WRITTEN REQUEST: Reproduce all of the items below with every "screenshot" switched to "screen capture" and nothing else changed. Leave the pictures out.

** START DATASET CONTENT **

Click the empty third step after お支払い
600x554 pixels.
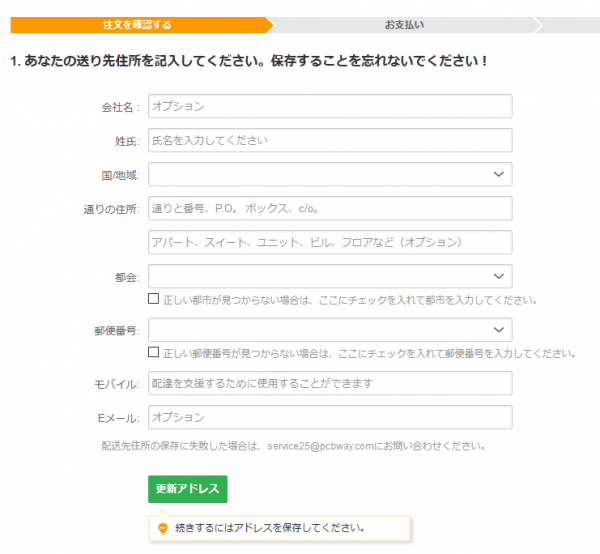570,23
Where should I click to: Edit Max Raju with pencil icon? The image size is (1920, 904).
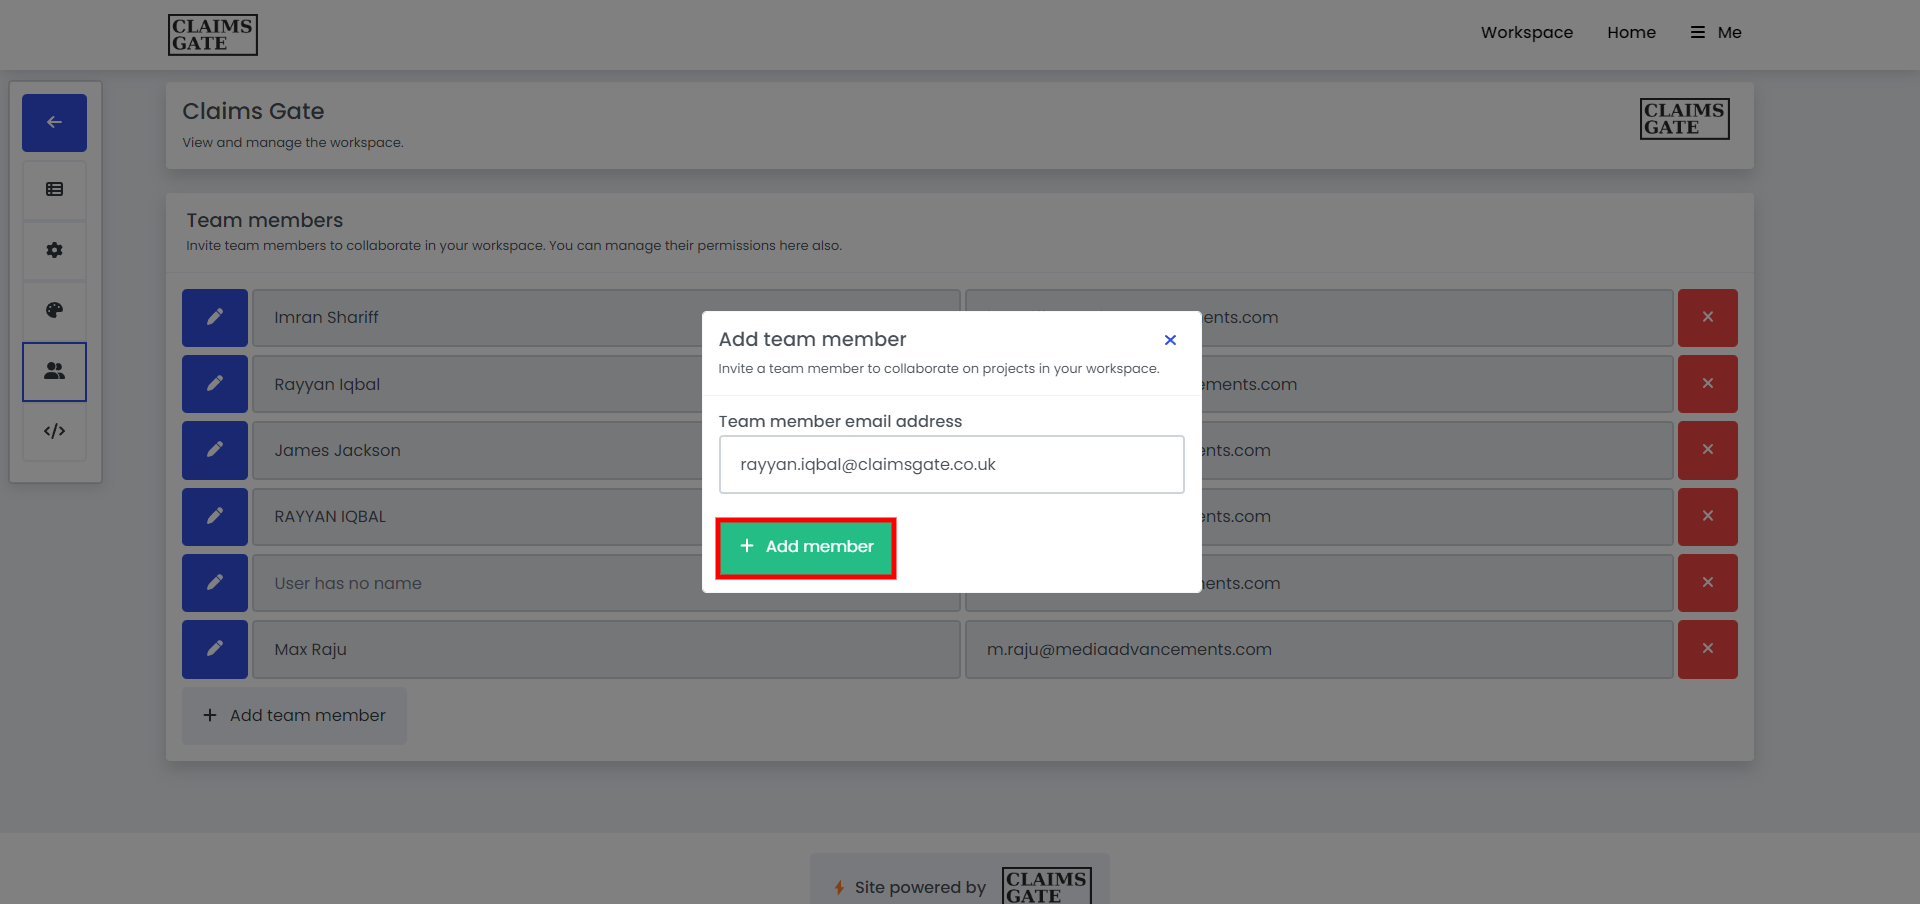pos(214,650)
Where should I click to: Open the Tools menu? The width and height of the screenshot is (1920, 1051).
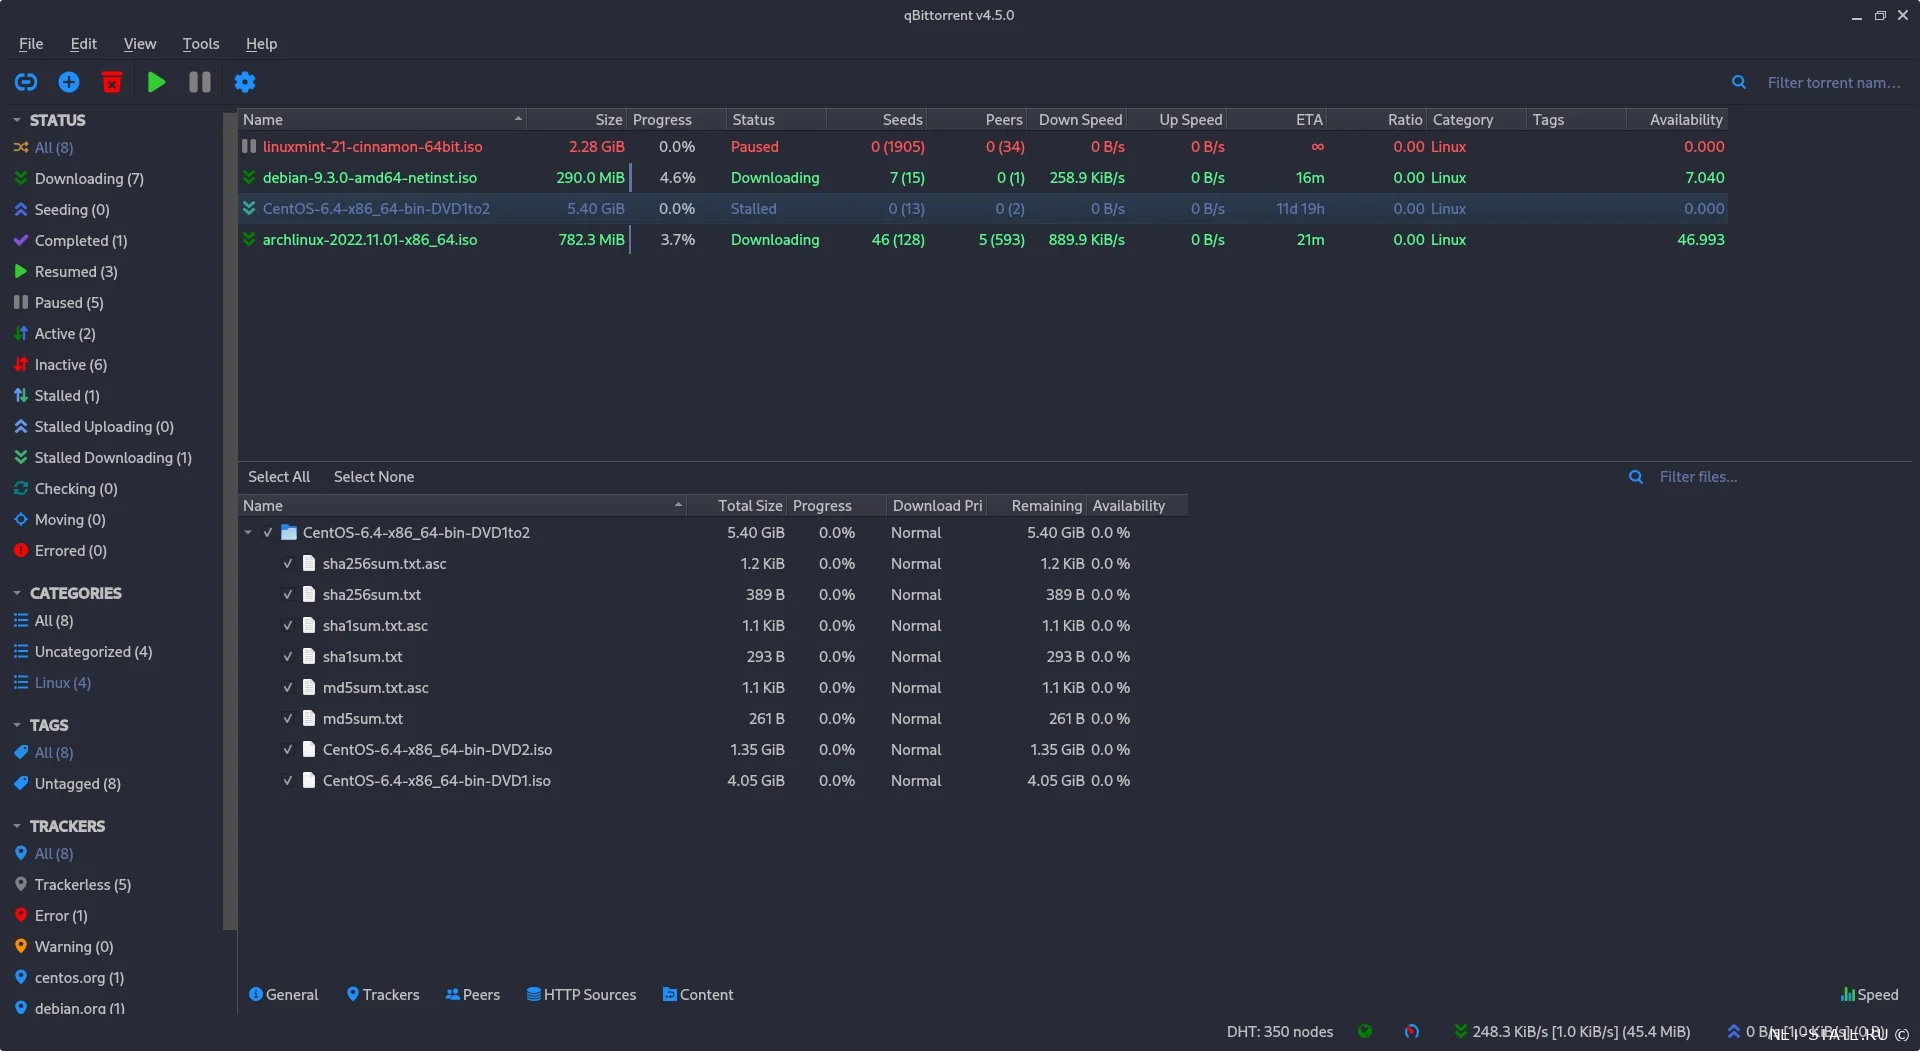(x=200, y=44)
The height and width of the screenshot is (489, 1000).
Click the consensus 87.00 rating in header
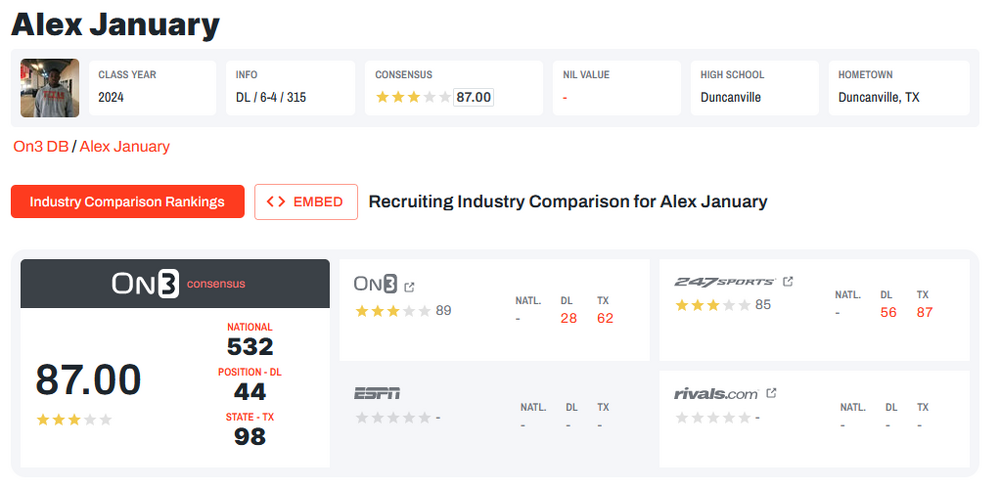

** END DATASET CONTENT **

ANSWER TO THIS EXERCISE:
Click the empty third step after お支払い
600x554 pixels.
570,23
Where should I click to: Edit Max Raju with pencil icon? The image size is (1920, 904).
pos(214,650)
Where should I click to: Open the Tools menu? The width and height of the screen capture is (1920, 1051).
(x=200, y=44)
The height and width of the screen capture is (489, 1000).
Click the consensus 87.00 rating in header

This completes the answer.